In reading recent articles on innovation, there is a definite focus on differentiation. Various elements to innovation are often mentioned: agility, culture, transformation, customer-focus, data-centered, etc. These are often directed at how a company can develop new innovative products or provide new innovative services or new innovative delivery channels. Carriers are encouraged to use big data to learn more about their customers (policyholders and/or producers), to use the cloud and mobile to provide ease of doing business or to modernize their systems to provide customers with faster better service through internal process efficiency. The focus of these efforts is to be different, faster, better than other providers.
Now, differentiation can be a very good strategy. Apple has become the number one brand and the company of the highest net value (or near it) by following a corporate-wide culture of “Think Different”. Within the insurance world, companies like MetLife, Geico and Progressive have use innovative marketing, branding and technology to their advantage through differentiation. However, there’s a problem with focusing your strategy on differentiation. To be successful at differentiation, a company has to have a corporate culture that supports it – a culture of listening for ideas, design thinking, and tolerance for failures. It has to support its innovation efforts with talented staff, properly funded technology investments and simplified agile processes.
Developing this kind of culture and environment for innovation is relatively easy for start-up companies, but more difficult for the established players in a market, especially if they are risk averse, have a culture of failure being fatal and established technology that is difficult to maintain, upgrade and replace. Creating the proper environment for innovation takes either radical change, or time to evolve the culture and environment. Leaders in established companies often are not willing to make the radical changes necessary, and evolving the culture takes time while other companies get further ahead in the race for innovation and differentiation.

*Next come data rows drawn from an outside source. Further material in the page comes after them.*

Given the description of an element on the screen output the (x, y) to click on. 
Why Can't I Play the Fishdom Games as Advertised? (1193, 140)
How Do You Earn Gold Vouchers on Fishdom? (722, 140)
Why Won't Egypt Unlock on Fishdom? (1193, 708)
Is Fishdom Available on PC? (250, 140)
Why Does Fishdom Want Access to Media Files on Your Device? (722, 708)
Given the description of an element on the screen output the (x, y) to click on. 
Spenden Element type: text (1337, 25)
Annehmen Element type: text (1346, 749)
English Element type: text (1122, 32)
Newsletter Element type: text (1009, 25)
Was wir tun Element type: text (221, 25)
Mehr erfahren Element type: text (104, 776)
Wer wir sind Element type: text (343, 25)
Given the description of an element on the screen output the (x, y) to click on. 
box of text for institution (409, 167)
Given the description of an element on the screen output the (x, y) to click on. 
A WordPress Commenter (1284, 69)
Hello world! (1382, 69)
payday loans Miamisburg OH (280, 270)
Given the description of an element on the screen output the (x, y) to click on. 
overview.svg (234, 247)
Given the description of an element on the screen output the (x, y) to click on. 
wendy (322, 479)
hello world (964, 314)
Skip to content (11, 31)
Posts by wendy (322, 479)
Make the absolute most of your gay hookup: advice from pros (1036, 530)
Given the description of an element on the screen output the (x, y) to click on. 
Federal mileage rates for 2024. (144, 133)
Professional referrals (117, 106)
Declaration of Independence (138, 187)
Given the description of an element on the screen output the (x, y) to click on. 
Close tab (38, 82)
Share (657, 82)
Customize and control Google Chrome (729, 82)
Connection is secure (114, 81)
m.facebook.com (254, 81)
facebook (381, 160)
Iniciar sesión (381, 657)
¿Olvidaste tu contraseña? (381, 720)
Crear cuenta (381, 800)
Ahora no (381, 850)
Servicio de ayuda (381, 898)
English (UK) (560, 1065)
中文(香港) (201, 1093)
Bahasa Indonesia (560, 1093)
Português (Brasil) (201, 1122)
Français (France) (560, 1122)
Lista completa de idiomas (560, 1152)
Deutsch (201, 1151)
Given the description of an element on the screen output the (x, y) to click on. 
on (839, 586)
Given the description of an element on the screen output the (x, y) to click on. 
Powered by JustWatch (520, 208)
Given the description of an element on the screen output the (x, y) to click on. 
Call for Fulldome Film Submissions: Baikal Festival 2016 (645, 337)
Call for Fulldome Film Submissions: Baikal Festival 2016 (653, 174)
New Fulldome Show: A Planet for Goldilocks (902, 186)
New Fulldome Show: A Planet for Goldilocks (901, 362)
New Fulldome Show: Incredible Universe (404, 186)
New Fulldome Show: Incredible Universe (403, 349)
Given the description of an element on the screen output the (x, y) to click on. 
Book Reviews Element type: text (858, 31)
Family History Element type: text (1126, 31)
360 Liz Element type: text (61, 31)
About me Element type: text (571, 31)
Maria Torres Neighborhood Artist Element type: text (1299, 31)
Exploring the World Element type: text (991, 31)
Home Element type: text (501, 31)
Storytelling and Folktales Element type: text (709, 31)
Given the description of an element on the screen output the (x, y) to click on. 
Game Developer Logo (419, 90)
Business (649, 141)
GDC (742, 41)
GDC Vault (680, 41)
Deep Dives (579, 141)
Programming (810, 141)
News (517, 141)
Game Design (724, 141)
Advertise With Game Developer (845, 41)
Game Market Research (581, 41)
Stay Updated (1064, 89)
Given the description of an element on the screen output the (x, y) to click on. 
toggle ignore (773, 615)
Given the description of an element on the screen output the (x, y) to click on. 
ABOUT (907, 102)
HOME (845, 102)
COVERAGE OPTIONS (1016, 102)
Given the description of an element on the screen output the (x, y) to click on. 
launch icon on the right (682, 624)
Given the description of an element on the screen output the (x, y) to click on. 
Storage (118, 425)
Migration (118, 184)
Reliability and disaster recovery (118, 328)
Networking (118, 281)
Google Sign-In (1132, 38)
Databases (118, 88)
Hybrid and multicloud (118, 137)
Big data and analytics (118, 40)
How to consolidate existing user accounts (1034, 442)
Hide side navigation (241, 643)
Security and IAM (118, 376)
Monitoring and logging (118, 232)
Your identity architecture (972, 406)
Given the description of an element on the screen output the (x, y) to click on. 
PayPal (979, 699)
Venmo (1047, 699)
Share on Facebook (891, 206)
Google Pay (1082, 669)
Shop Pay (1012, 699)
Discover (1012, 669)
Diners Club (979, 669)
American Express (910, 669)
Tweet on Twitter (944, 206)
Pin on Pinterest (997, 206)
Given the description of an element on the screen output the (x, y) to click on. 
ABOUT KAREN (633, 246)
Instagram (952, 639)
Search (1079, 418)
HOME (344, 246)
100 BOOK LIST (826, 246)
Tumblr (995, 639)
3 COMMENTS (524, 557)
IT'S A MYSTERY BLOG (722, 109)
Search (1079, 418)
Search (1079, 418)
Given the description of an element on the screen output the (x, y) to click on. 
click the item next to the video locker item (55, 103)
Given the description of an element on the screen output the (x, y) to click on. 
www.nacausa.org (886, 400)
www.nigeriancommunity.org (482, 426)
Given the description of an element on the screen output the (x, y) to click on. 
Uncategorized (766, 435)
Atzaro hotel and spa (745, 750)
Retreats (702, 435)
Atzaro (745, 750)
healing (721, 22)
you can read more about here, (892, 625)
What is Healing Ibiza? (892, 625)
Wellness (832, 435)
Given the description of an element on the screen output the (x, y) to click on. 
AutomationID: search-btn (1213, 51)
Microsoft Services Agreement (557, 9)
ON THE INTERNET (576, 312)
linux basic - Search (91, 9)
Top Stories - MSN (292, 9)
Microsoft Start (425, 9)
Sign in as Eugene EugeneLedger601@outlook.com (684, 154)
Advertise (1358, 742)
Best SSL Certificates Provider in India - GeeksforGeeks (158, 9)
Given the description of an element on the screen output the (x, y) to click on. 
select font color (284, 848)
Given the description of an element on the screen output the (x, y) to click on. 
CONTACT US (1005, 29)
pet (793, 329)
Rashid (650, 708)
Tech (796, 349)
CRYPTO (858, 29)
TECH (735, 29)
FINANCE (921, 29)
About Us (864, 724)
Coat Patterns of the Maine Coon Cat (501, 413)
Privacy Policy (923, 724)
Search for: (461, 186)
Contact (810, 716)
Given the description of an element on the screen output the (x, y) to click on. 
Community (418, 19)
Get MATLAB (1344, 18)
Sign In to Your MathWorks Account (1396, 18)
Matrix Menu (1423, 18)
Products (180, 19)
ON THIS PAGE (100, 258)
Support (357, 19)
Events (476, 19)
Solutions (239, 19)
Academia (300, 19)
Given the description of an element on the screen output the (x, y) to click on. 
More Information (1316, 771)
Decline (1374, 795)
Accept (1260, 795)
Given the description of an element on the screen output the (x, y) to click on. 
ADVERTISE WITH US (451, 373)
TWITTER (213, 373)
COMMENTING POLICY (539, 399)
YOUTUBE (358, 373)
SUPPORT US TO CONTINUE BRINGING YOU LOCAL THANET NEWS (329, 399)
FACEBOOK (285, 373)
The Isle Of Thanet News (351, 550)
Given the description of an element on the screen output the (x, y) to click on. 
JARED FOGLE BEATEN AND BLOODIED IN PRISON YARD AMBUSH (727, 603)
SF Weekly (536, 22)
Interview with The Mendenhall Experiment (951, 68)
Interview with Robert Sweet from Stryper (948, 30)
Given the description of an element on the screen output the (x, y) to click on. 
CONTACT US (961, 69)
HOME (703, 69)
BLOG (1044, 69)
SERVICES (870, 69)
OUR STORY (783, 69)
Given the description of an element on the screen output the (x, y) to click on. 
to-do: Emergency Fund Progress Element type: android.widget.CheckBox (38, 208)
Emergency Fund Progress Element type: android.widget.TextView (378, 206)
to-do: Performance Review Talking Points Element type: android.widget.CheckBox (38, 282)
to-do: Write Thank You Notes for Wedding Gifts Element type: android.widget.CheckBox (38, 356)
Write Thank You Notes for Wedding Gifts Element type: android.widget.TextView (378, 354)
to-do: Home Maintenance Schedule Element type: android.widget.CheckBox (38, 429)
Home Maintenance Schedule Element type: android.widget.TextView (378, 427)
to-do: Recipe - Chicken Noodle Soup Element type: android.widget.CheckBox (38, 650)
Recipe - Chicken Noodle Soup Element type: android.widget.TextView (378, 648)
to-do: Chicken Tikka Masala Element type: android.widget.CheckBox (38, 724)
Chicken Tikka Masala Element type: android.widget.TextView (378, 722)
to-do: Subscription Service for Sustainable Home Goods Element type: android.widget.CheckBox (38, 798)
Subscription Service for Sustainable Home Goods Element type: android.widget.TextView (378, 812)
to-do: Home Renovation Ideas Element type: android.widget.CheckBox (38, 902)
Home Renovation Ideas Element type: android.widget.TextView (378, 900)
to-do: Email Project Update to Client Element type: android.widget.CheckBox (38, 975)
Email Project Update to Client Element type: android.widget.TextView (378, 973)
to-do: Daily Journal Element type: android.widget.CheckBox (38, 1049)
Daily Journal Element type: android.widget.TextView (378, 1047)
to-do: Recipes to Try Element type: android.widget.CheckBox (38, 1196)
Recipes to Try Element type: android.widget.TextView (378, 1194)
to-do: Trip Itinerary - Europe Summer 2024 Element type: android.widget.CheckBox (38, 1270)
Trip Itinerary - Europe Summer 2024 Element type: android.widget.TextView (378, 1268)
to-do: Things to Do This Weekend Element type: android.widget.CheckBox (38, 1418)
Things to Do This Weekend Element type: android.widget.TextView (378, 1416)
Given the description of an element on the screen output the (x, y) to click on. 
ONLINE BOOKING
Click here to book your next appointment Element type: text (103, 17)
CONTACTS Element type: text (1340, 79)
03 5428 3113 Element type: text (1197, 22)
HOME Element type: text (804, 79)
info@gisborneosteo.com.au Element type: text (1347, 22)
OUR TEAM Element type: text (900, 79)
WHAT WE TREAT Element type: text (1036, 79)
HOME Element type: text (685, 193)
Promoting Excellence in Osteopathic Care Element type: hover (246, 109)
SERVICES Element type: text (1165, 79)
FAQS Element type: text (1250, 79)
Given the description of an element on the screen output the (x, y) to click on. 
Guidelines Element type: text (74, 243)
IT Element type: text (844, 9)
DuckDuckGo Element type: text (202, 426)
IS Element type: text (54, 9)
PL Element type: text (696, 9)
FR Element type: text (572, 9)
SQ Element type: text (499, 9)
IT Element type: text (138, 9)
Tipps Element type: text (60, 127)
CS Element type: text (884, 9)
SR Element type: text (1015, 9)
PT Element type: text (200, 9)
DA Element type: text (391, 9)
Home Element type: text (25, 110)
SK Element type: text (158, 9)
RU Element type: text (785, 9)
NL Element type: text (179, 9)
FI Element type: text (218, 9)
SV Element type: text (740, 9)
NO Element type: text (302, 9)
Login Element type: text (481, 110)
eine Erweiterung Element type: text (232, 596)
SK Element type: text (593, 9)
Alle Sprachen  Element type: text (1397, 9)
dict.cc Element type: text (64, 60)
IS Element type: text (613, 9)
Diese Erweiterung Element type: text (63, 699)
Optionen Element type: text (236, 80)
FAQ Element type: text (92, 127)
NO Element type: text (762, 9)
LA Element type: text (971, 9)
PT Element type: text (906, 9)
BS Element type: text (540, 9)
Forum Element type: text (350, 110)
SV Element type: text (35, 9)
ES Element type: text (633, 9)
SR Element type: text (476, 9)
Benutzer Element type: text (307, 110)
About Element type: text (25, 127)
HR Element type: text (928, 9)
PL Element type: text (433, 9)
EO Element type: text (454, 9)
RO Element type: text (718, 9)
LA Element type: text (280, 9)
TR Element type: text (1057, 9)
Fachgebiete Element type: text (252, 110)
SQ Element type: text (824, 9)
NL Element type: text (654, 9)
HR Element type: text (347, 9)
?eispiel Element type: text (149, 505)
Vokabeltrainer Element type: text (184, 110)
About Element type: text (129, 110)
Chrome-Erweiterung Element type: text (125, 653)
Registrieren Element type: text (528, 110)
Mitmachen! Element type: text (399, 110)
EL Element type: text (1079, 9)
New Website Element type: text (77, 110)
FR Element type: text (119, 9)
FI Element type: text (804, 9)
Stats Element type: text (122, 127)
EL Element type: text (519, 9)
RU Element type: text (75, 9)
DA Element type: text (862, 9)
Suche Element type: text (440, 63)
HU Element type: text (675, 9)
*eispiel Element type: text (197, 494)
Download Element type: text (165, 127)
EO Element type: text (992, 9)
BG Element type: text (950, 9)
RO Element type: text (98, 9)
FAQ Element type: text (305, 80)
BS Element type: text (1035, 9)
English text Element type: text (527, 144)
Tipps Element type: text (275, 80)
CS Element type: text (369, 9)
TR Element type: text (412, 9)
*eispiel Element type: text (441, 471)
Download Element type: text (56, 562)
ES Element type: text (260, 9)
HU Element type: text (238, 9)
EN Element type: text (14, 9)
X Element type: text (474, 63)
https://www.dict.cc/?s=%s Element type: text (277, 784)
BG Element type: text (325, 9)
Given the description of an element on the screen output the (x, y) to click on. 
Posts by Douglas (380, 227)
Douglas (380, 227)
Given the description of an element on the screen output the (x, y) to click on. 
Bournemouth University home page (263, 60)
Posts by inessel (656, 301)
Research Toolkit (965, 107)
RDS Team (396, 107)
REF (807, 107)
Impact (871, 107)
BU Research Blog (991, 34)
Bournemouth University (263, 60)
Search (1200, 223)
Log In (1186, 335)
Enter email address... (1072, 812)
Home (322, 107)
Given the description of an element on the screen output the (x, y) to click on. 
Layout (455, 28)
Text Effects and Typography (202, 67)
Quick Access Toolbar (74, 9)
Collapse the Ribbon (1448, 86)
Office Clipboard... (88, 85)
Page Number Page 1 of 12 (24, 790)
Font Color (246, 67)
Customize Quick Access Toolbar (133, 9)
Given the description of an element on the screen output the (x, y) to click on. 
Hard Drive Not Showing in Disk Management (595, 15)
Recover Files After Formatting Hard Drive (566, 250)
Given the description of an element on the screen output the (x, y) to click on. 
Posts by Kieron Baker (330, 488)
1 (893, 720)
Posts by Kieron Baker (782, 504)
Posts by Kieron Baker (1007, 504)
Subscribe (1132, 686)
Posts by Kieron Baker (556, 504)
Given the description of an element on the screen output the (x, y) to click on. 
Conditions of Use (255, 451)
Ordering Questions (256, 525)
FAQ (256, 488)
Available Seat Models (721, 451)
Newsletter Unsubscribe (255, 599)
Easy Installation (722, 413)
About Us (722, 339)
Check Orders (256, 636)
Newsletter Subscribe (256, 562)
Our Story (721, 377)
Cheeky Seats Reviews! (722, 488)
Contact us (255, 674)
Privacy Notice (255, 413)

The real problem with differentiation is that unless you are prepared to differentiate now, the innovations will become accepted and you will need to follow a course of imitation. In a recent HBR article, Freek Vermeulen. Associate Professor of Strategy and Entrepreneurship at the London Business School, talks about how customers view differentiation. In some industries, the products and services are fundamentally not that different. He suggests that customers make buying decisions based less on what is different and more on social context – they buy a particular product or service because their social network and relationships suggest it is known and an acceptable choice.
The implication for insurance carriers is that differentiation is a good strategy, but eventually the innovation produced is imitated and becomes a standard offering. A strategy of imitation will eventually be required, and when products look the same to the customer, they will choose based on their social networks and relationships. An alternate focus for innovation by differentiation, then, might be to follow a strategy of imitation and socialization. For example:
- Instead of using big data to understand customer behavior, shape the behavior through social interaction. While streamlining customer interaction through the cloud and mobile strategies, find ways to build relationships where customers will interact with you and others to build trust and preferences.
- While modernizing systems to provide internal process efficiencies, put internal social networking into place to build a culture and skills that can be used to leverage external social interactions.
- Win customers not by being the coolest or latest, but by being the most connected and trusted.
The best part is that a strategy of imitation and socialization can be done while updating technology to do what others are doing, and it builds the kind of culture that can transform into one that is innovative and possibly differentiated in the end. It doesn’t take a radical change or large technology investments that work against the clock of the wave of technical change.